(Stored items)
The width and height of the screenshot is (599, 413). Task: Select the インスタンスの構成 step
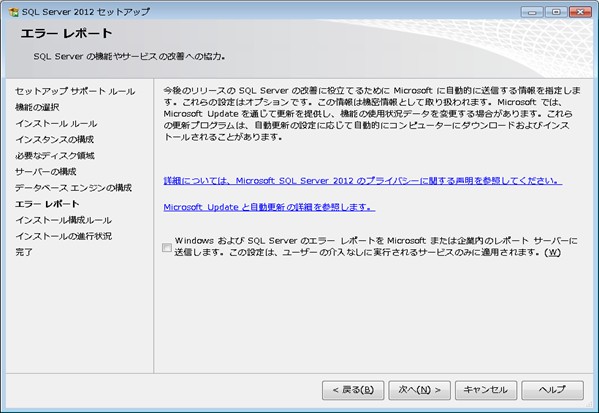pos(55,139)

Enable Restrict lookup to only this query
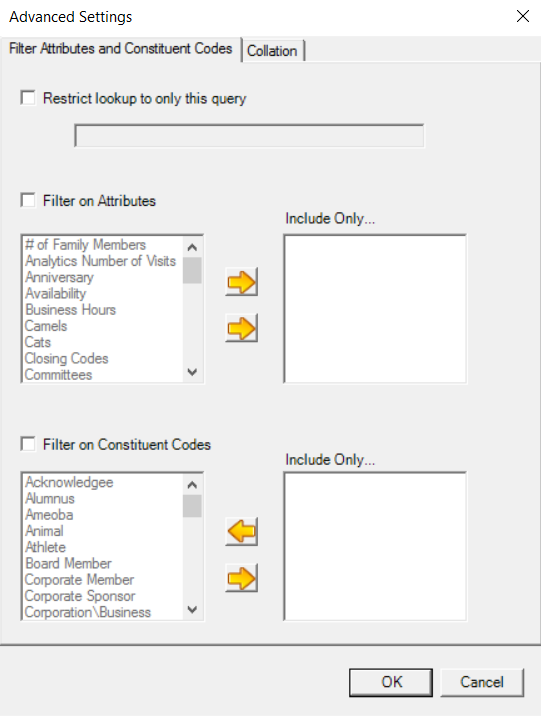pyautogui.click(x=28, y=98)
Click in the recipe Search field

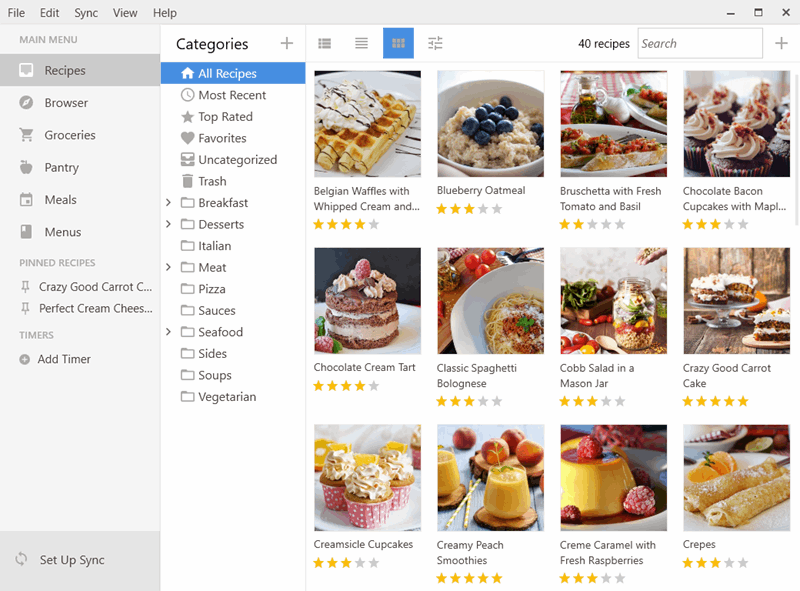(699, 43)
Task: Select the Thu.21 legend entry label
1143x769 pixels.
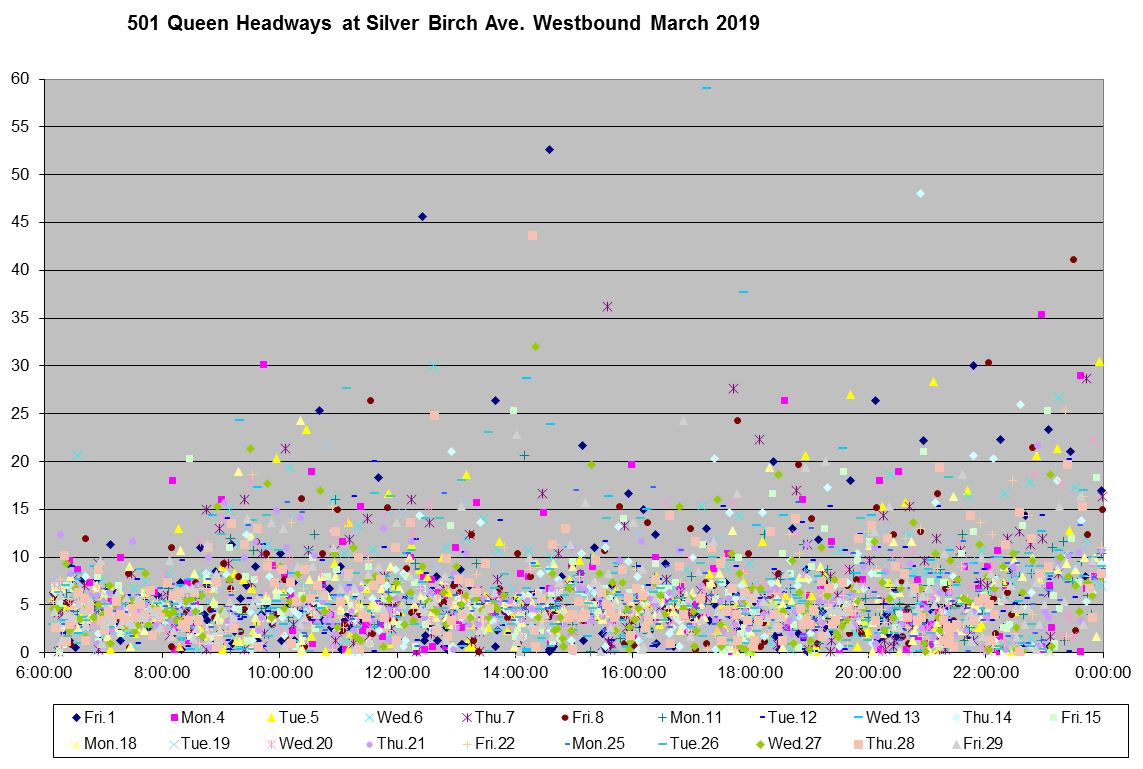Action: click(x=403, y=743)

◆ Exercise
All that is needed is the data above, repeated exactly, without the pictures.

◆ Task result
The width and height of the screenshot is (599, 413). Task: Select the インスタンスの構成 step
pos(55,139)

Enable Restrict lookup to only this query
pyautogui.click(x=28, y=98)
Click in the recipe Search field

(699, 43)
Task: Select the Thu.21 legend entry label
1143x769 pixels.
Action: click(x=403, y=743)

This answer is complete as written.